The first person she sent for was Graham. ‘You will have to take over,’ she told him.
‘I’ll do my best, Miss Opal,’ Graham said. He was white with shock.
‘I know you will. You’ve been here since the start of Opal’s of Hebghyll. You know how I like things done. And you’ve had the best of teachers in Mr Soames. We must do everything well for his sake. I don’t want him to worry about a thing.’
‘I’ll do all I can,’ Graham said. ‘Everyone will. Mr Soames is very highly thought of. It will be a great shock.’
‘I don’t know how long this will last,’ Opal said. She couldn’t keep the worry out of her voice. There had been times in the night when she’d thought her brother-in-law would die. ‘Come to me if there’s anything I can do,’ she said to Graham. ‘And I’ll be here as often as I can to begin with.’
In fact, George Soames’s absence from the store was to be permanent.

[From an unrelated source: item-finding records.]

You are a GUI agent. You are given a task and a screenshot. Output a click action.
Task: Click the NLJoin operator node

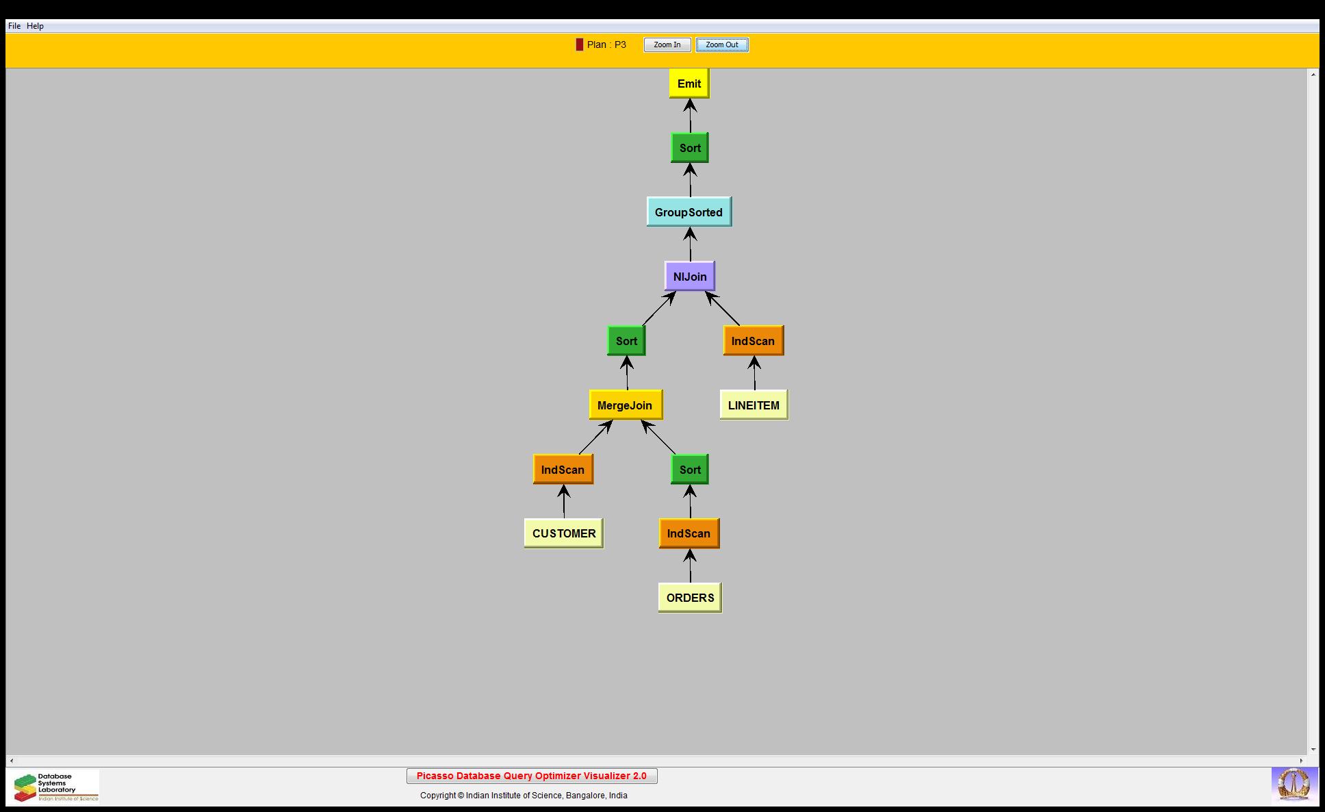click(x=689, y=277)
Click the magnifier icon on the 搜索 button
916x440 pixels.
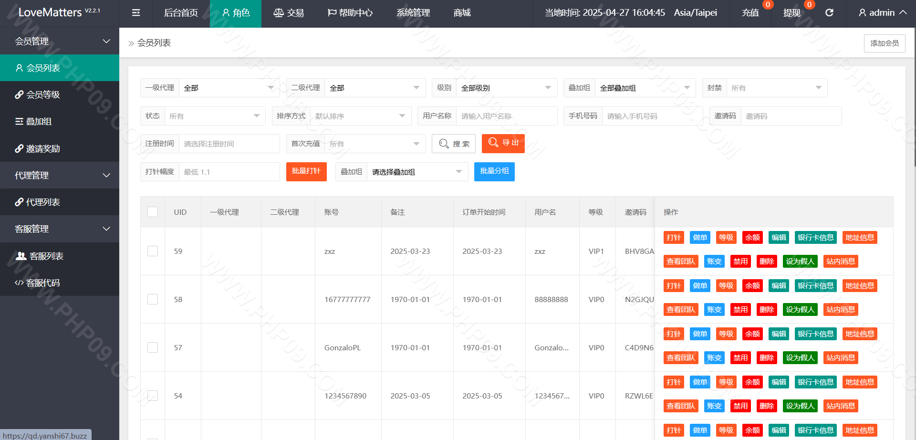click(444, 144)
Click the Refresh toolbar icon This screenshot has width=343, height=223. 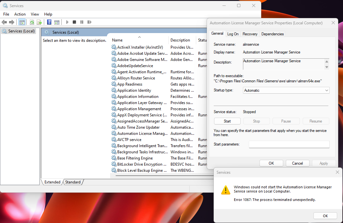[x=32, y=22]
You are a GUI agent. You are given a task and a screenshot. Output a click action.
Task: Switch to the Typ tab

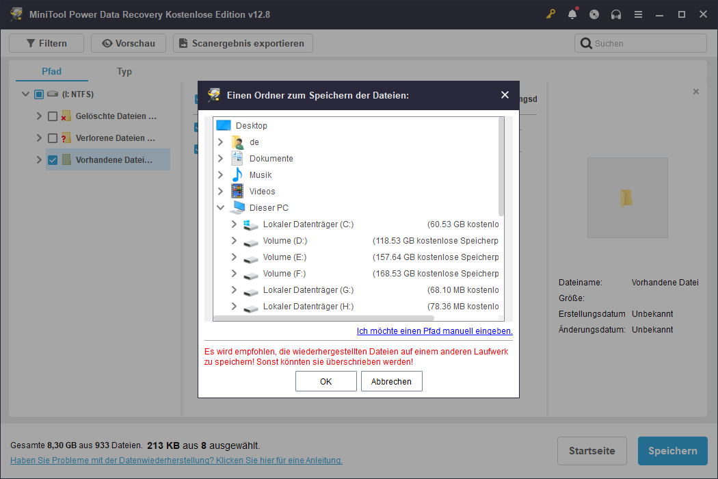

‘If you take this easy, then you could live a long time yet,’ the doctor said to him. ‘If you don’t . . . ’ He shrugged.
George gave in with good grace. If the truth were known, he would be glad to live a quieter life.
‘And you’ll do yery well,’ he said to Graham. ‘I have every faith in you! You’re a bit young to be Manager of the whole store, but I’m sure you’ll do it.’
‘Of course he will!’ Mary Soames said.